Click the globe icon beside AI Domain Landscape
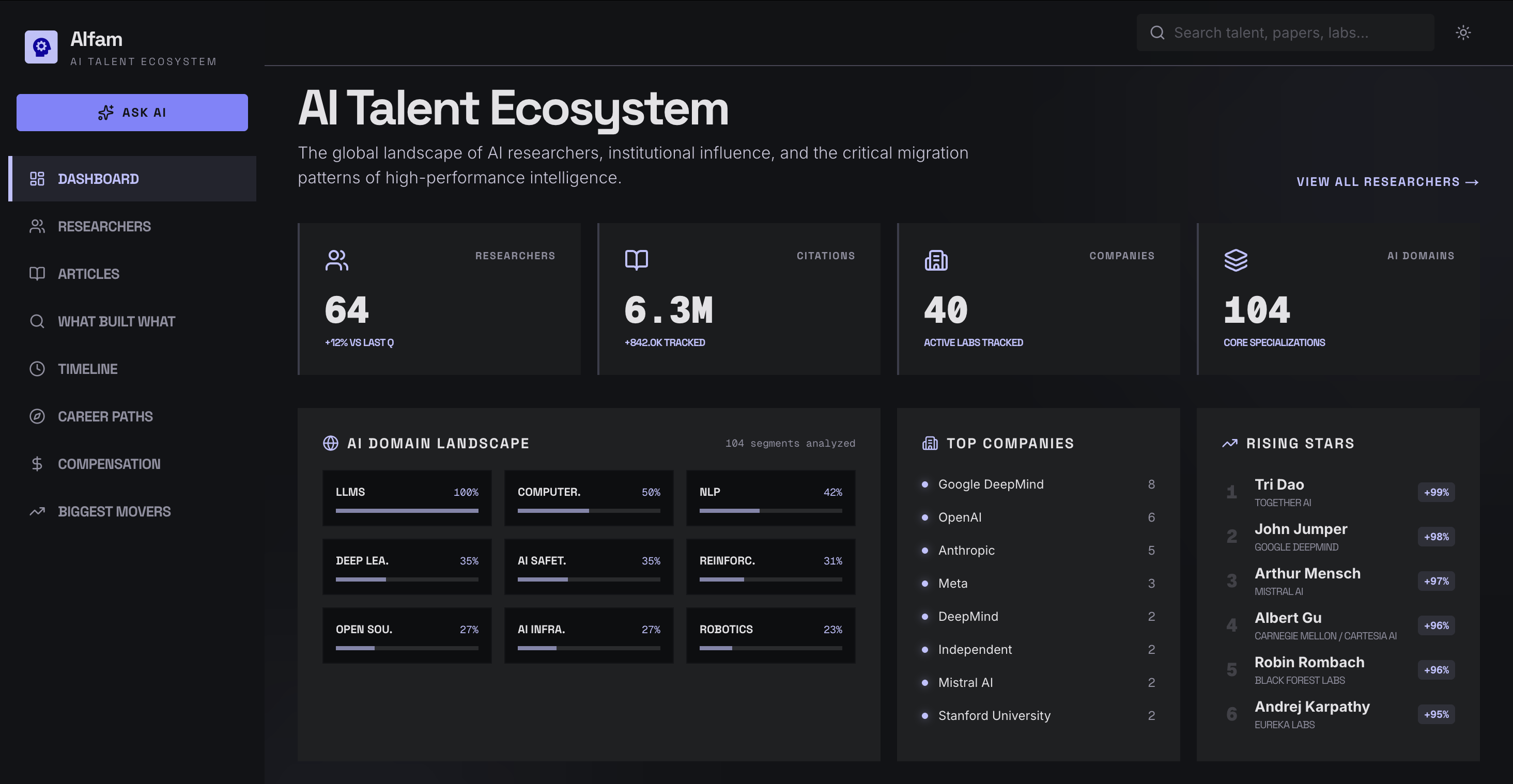The width and height of the screenshot is (1513, 784). pyautogui.click(x=331, y=443)
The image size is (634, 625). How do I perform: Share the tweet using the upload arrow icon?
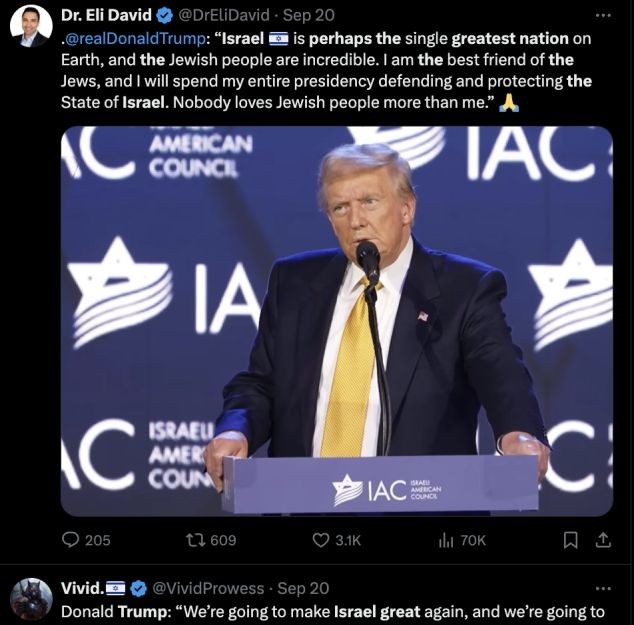pyautogui.click(x=603, y=540)
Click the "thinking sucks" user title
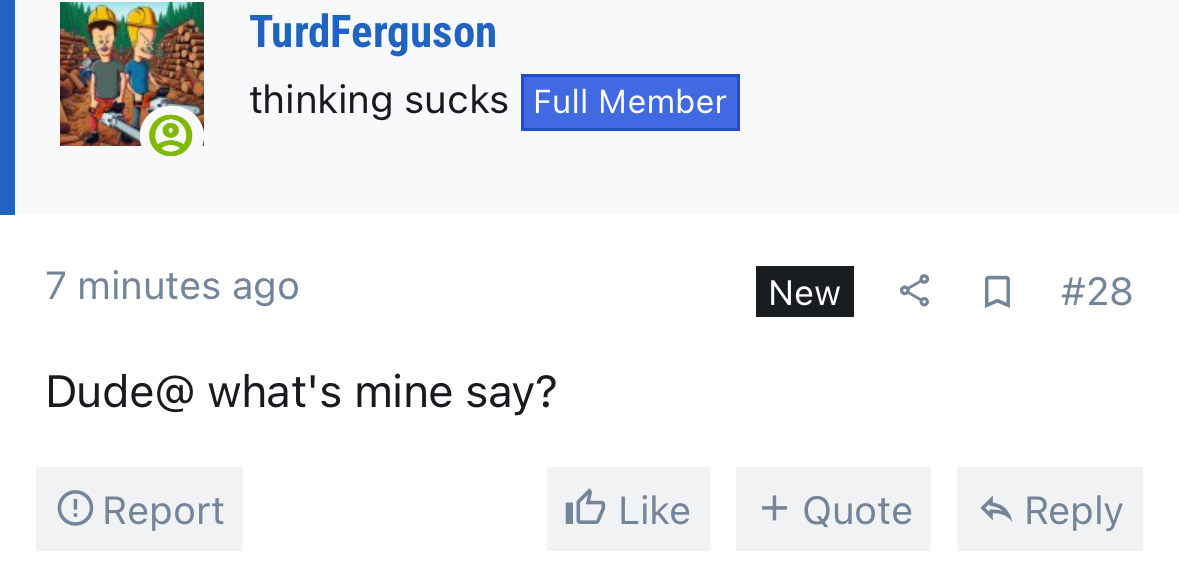This screenshot has width=1179, height=588. point(379,101)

▶ **Problem to solve**
What is needed is an exact restatement of every line from the one containing "The image size" through the last line of the records, pictures left out.

▶ **Result**
The image size is (634, 625). How do I perform: Share the tweet using the upload arrow icon?
pyautogui.click(x=603, y=540)
Click the "thinking sucks" user title
This screenshot has width=1179, height=588. point(379,101)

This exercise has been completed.